Negotiations signpostIn my experience, when both owners and operators reach the end of a hotel management agreement negotiation there are always things that potentially could have been done differently. In this article, I’ll identify a number of the more common issues and to keep it balanced, I have identified an equal number for both owners and operators.

Owner considerations

1. Testing the market

- Consider operator selection programme rather than exclusive negotiation

- Seek to compare operational and commercial differences between operators

- Facilitate competitive bids to get world’s best practice

- Seek to accumulate market information for future projects

2. The consequences of when to go exclusive

- How should the operator selection programme proceed?

- When should exclusivity take place – when commercial terms agreed or later stage?

- Consider the operator’s legal agreements for ancillary / non-core commercial issues (e.g. rights of first refusal, financing limitations and purchasing)

- How to proceed should negotiations with the preferred operator falter

3. Determine which matters have significant commercial value

- Be strategic – what are you seeking to achieve from the negotiation

- Pick your battles – pursue the commercially significant issues and accept the peripheral issues

- Be prepared to be bold (e.g. consider other commercial alternatives other than just relying on Performance Test and/or AOP)

4. Are significant commercial issues being conceded without a value-driven negotiation?

- Don’t settle for second best (e.g. press for a Performance Test that actually works)
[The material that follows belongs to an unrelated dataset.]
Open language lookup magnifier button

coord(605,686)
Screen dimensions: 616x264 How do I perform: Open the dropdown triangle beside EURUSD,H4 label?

- The most significant issues are best resolved with properly structured competitive process for operator selection programme

- Be determined and prepared for an investing time and efforts for a thorough negotiation – the best deals are generally not done quickly

5. Which consultants should be engaged and when

- Identify the skill sets you lack and engage appropriate consultants to provide the relevant skills

- Consider engaging the consultants at the outset – it may cost more but it may just be worth it

- Ensure that all your consultants are marching to the same tune as you are

- If you are paying for advice, consider it carefully – even if you initially disagree with it

Operator considerations

1. Don’t assume that the owner and its consultants know what is distinctive about you

- Does the market understand your unique/distinctive service offering

- To what extent do you provide an information kit to prospective owners to highlight what is “special” about your offering and how you are different from your competitors?

- Repeat your major selling points over and over again

- Take every opportunity to inform owner consultants – it’s better that they sing your praises rather than you

2. Be flexible and reasonable

- Amplify your niche and value proposition in today’s competitive world – be prepared to be sufficiently flexible or reasonable to get the right the deal

- Separate the wood from the trees – shame to lose a deal over a word in an indemnity clause

- Approach to negotiation may indicate how parties will deal with disputes during contractual term

- Thinking and approach of commercial and legal teams should be constantly aligned

3. Don’t allow negotiations to blow out

- Ensure that the negotiation team is focused and pro-active

- At the outset determine a timetable and seek to follow it religiously

- Ensure that all relevant tasks are identified and responsibility attributed to each

- Particularly important in complex hotel/branded residence and condo hotel developments

4. Be aware of the local market nuances

- Before pitching, study the local market for specific practices and approaches to commercial terms

- For international operators, consider the value proposition of local operators

- If unsuccessful, seek appropriate feed back as to competitive qualifiers (e.g. fees, term and/or premature termination)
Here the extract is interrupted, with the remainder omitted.